Il governo Monti ha un procedere davvero diverso dai tanti governi
della storia repubblicana. E’ terribile, riesce, da una parte, a infliggere,
sbagliando di grosso e per l’ideologia dei conti,
sofferenze reali a troppe persone senza tutele;
e, dall’altra, riesce a seguire una linea di “civiltà”, a volte,
oltre i valori liberali. E’ il caso del limite, a 300 mila euro,
per gli stipendi dei manager di Stato.
Bravo governo Monti/Bertinotti! Sì, perché, se non erro,
solo Rifondazione Comunista, anni addietro, riuscì a raccogliere firme
per una legge di iniziativa popolare in questa direzione;
a memoria, il limite era dato, allora, da un tetto stipendiale non superiore
di dieci volte il salario minimo di Stato.
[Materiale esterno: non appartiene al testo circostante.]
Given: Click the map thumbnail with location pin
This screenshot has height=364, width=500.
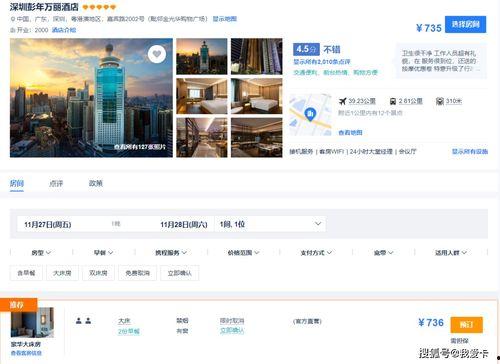Looking at the screenshot, I should click(310, 115).
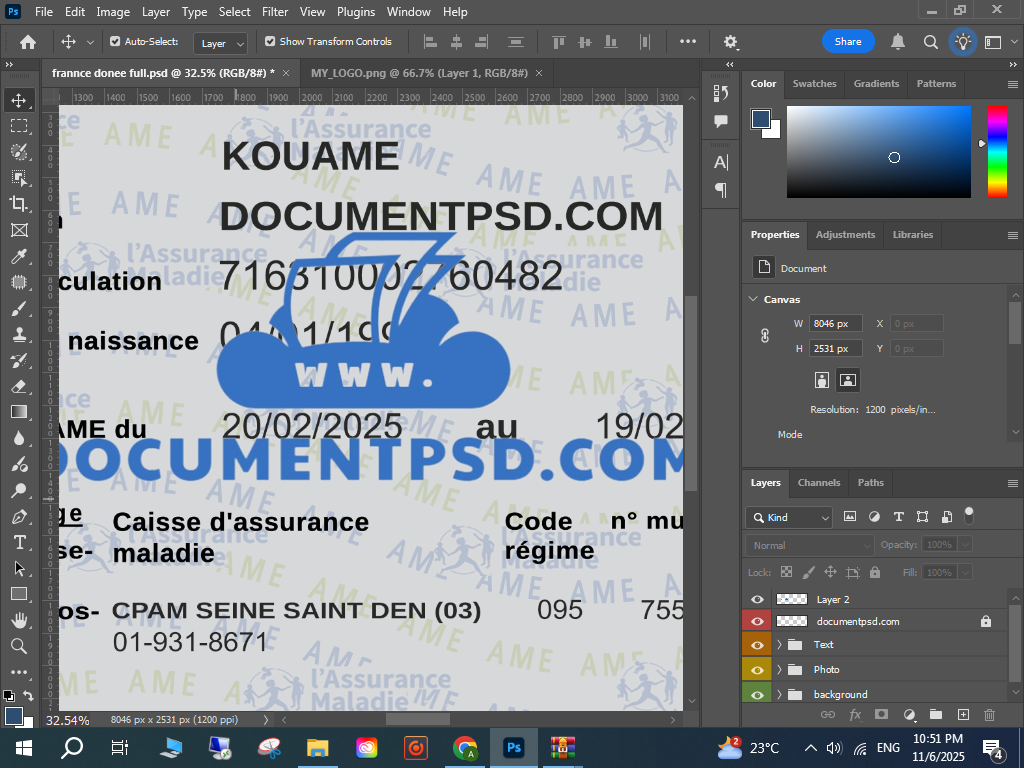Select the Horizontal Type tool

[19, 542]
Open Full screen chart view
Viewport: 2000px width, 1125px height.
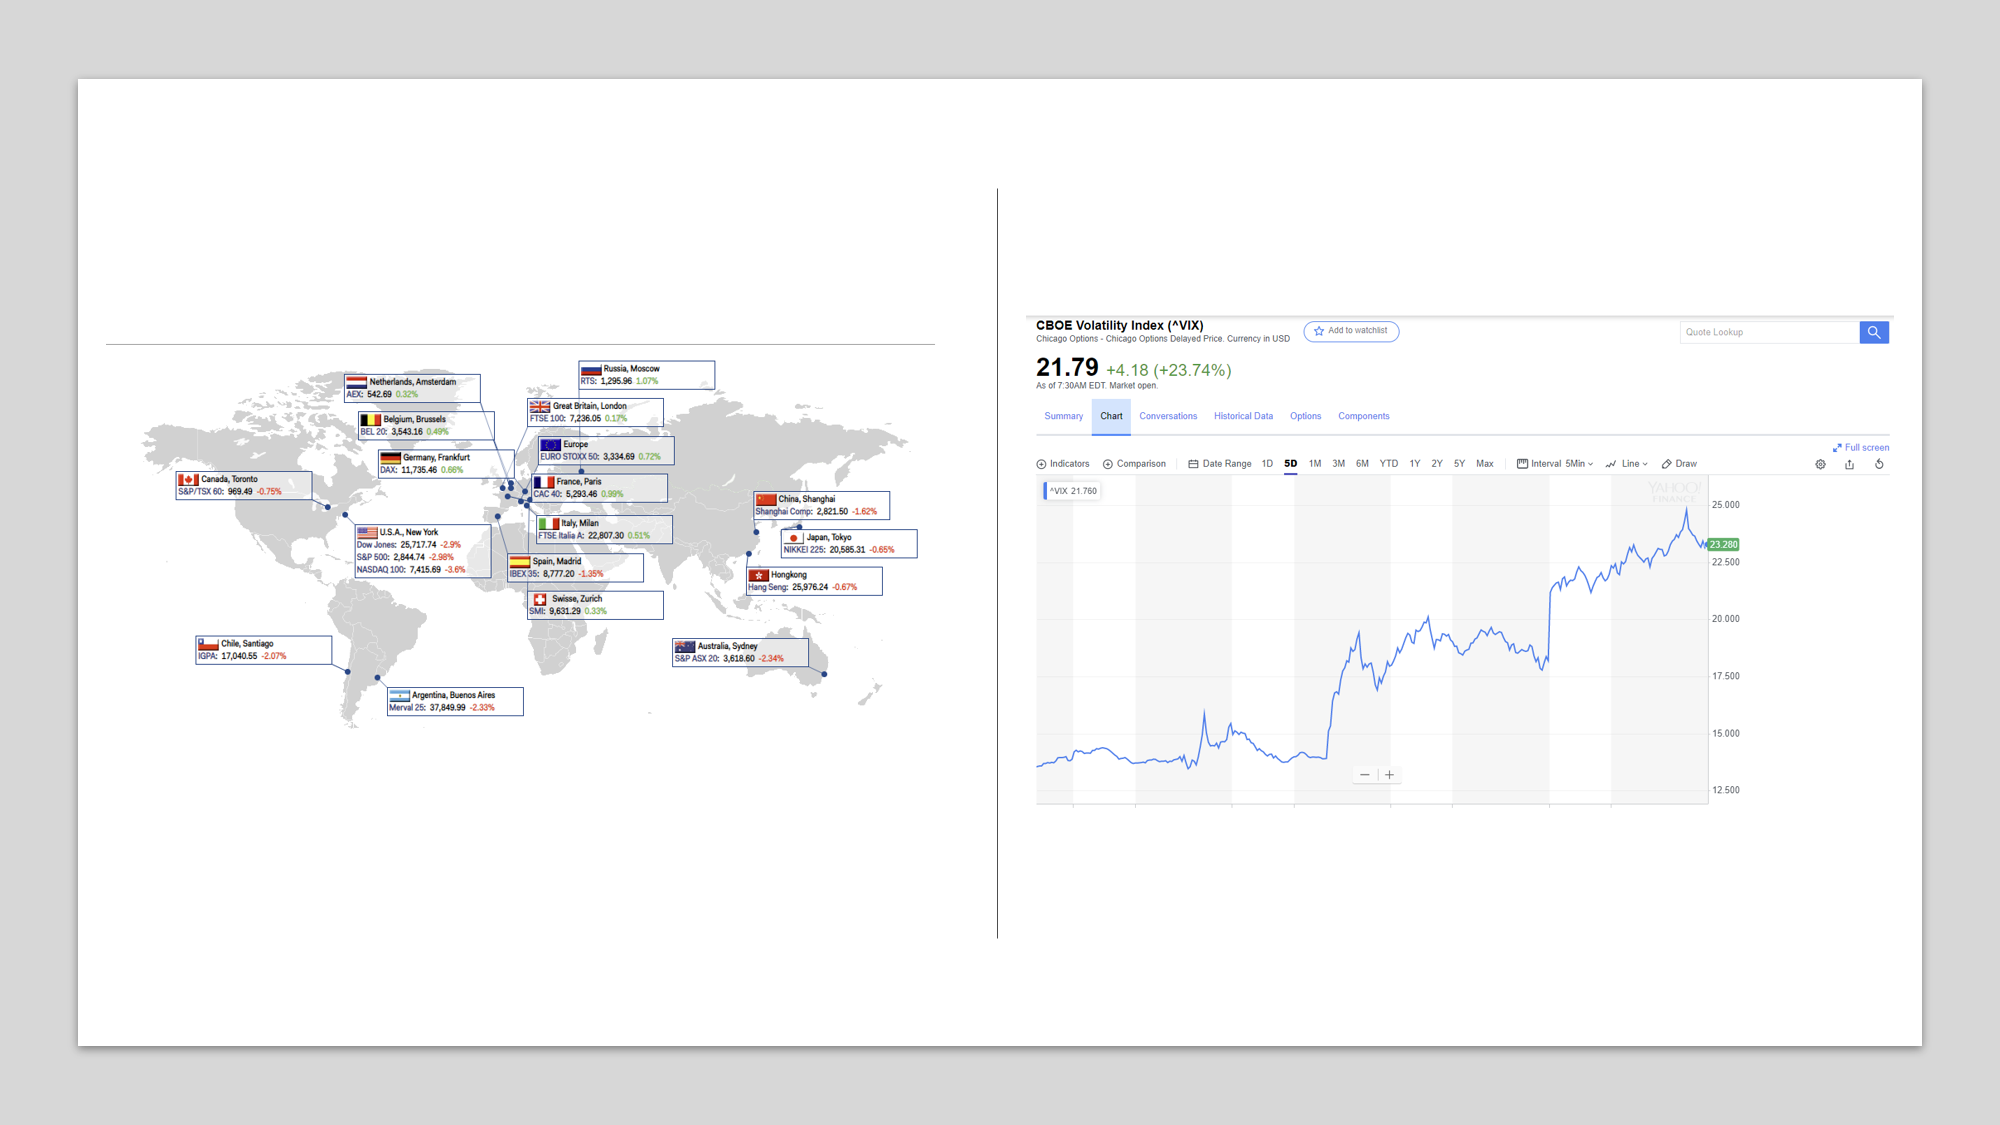[x=1860, y=448]
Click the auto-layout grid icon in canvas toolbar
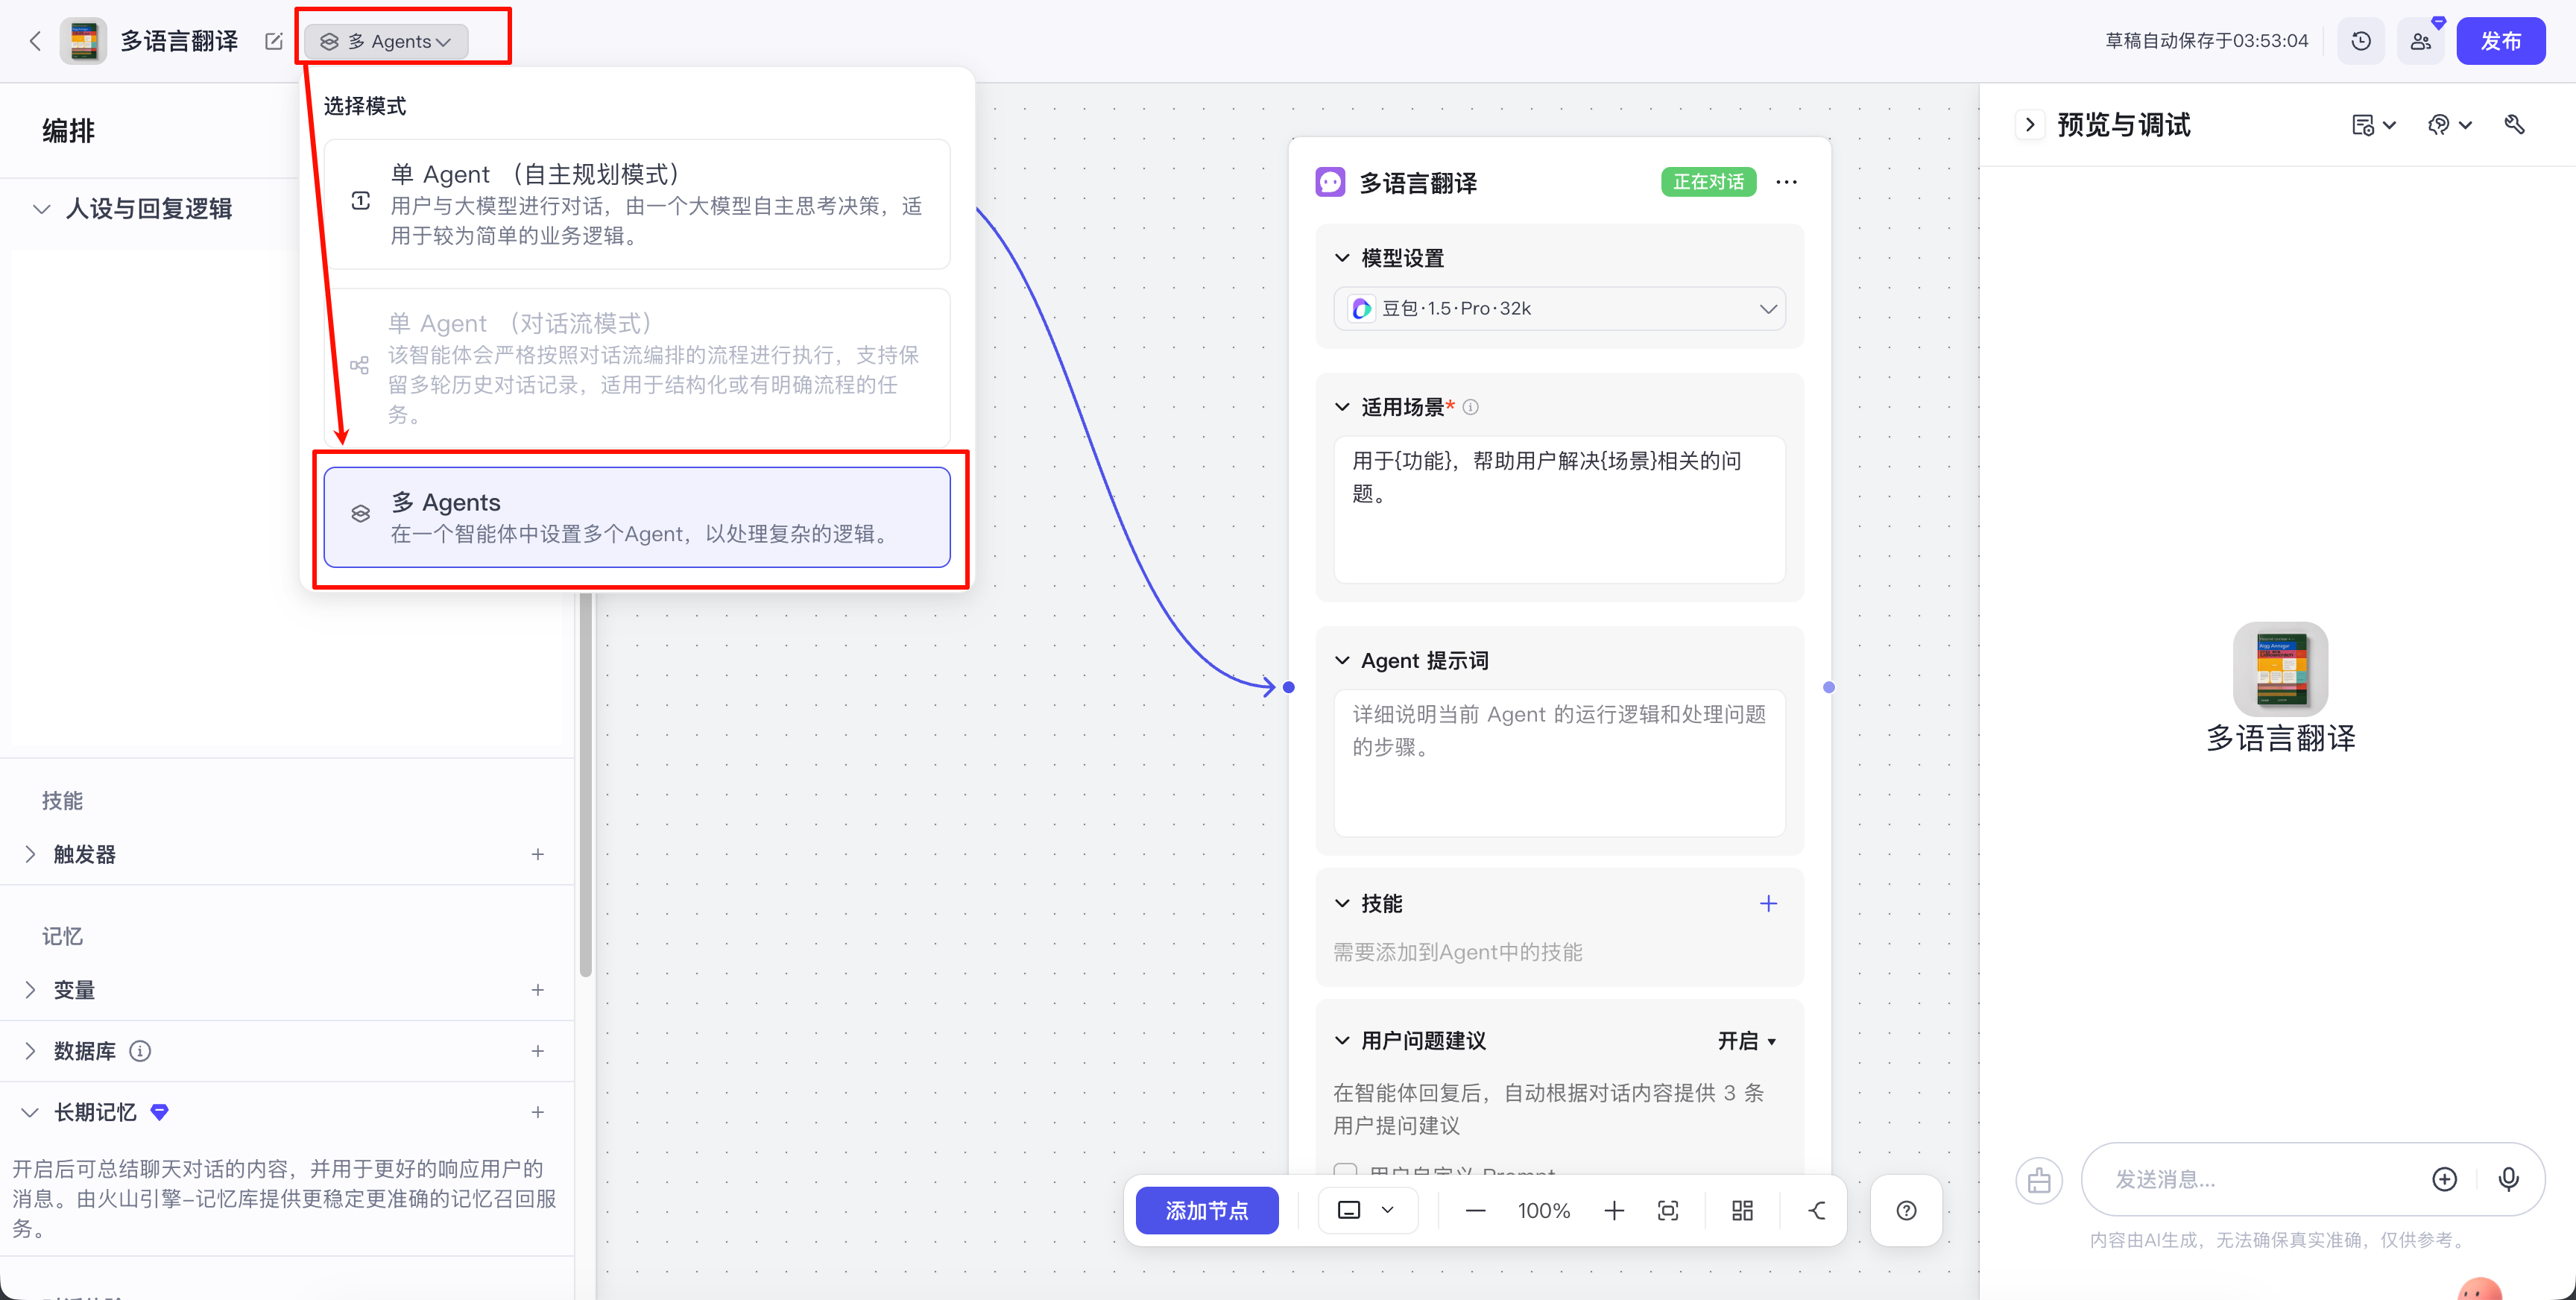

Ma potrei sbagliare.
Per la mission (si fa per dire!) di questo blog,
la notizia è di grande rilievo, non in sé, ma per il suo indotto pedagogico.
Dal grido “più soldi per tutti”, comunque, anche navigando in cricca,
al più mite “un tetto per tutti” (per la gioia degli homeless!).
Una rivoluzione!
Eppure, per dare un senso alla cultura del “limite”, è d’obbligo
avere un altro punto di riferimento, verso il basso.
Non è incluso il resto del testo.